Les chiffres britanniques dans l’ombre de la géopolitique
La nouvelle année a commencé depuis trois semaines et pendant tout ce temps, l’administration Trump a pour ainsi dire monopolisé les esprits. Hier, le Japon a payé un moment d’attention au prix fort. Mais dès le lendemain, The Donald revient sous les feux des projecteurs. Vers 14h30, il tiendra aux dirigeants (d’entreprise) mondiaux réunis à Davos un discours probablement incendiaire. Ou, comme le disait son secrétaire au Commerce Lutnick dans le Financial Times: “Nous n’allons pas à Davos pour maintenir le statu quo. Nous allons l’attaquer de front.”

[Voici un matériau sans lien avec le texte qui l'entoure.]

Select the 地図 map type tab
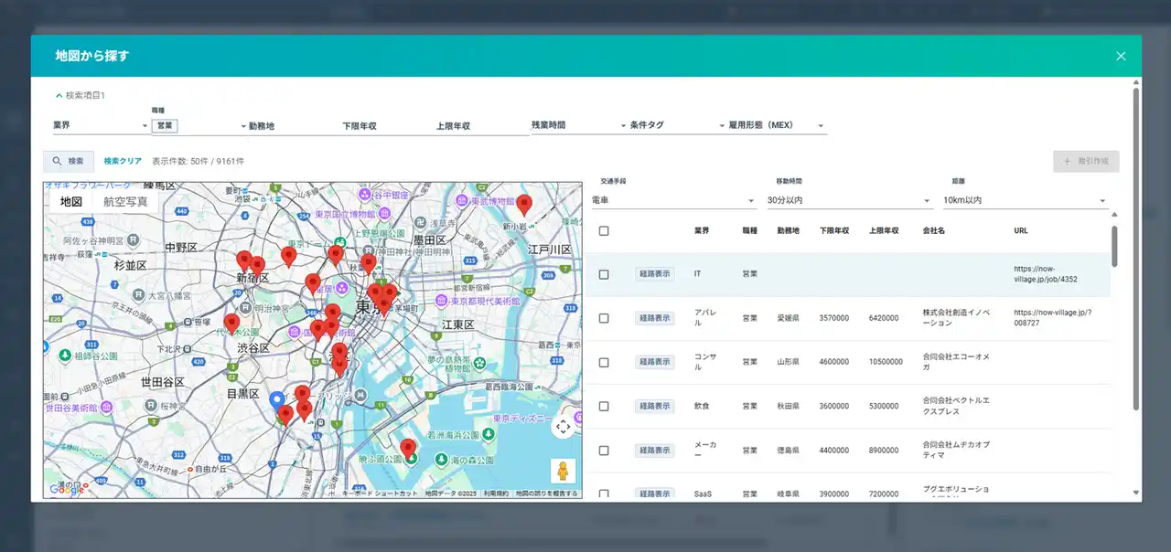Screen dimensions: 1171x552 tap(71, 202)
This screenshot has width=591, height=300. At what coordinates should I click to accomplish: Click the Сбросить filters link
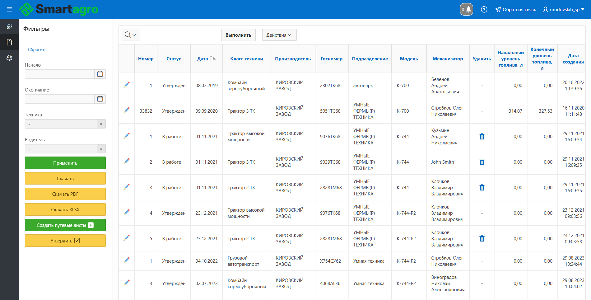tap(37, 49)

D’ici là, le Royaume-Uni capte un peu d’attention avec la publication d’une série de chiffres économiques… ou essaye, en tout cas. Hier, le rapport sur le marché du travail a soufflé le chaud et le froid. Au cours des trois mois jusqu’en novembre, la croissance de l’emploi a été légèrement supérieure aux attentes, avant de trébucher dans une estimation provisoire pour décembre, dans une mesure inédite depuis 2020. Le taux de chômage s’est stabilisé à 5,1%, soit le niveau le plus élevé en dix ans, si l’on fait abstraction de la hausse survenue peu après la pandémie. La hausse des salaires du secteur privé n’a pas été aussi lente en cinq ans. Avec une augmentation de 3,6% en glissement annuel, nous en sommes revenus à des niveaux pré-crise sanitaire.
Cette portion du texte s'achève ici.